Rewrite the passage on what "Christian" means, everything from "They called themselves disciples." down to "much smaller category.", putting "preacher" in place of "pastor".

-- BEGIN EXCERPTED PASSAGE --

To some, "Christian" means someone who prayed the prayer or a person who was baptized; others say it's not what you believe but how you behave; and then there are those who define Christians as "judgmental, homophobic moralists who think they are the only ones going to heaven," Stanley listed.

"One of the reasons that you can't get five people to define 'Christian' the same way ... is because 'Christian' is not defined in the New Testament," the megachurch pastor clarified.

The term is only mentioned three times in the Bible and it was a derogatory label created for Jesus' followers by outsiders.

"Christians didn't call themselves Christians. They called themselves something far more terrifying, ... far more defined, ... far more convicting than 'Christian,'" Stanley pointed out.

They called themselves disciples. And that's a word that's hard to dodge or misdefine, the pastor noted.

Disciples follow the command to "love one another" as Jesus loved them, Stanley stressed, citing the book of John. Jesus said, "By this everyone will know that you are my disciples, if you love one another."

"If we had gotten this one teaching of Jesus right, our world ... would be a different and better place," Stanley said.

"We can all be Christians," he noted. But to love each other the way Jesus loved people, that places believers in a much smaller category.

-- END EXCERPTED PASSAGE --
-- BEGIN PROVIDED DATA --

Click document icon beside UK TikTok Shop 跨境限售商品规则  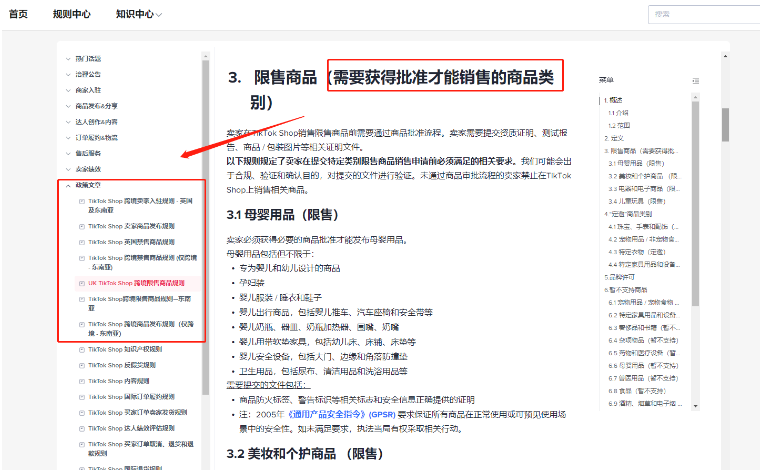click(x=81, y=283)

-- END PROVIDED DATA --

SOLVED PROBLEM.
They called themselves disciples. And that's a word that's hard to dodge or misdefine, the preacher noted.

Disciples follow the command to "love one another" as Jesus loved them, Stanley stressed, citing the book of John. Jesus said, "By this everyone will know that you are my disciples, if you love one another."

"If we had gotten this one teaching of Jesus right, our world ... would be a different and better place," Stanley said.

"We can all be Christians," he noted. But to love each other the way Jesus loved people, that places believers in a much smaller category.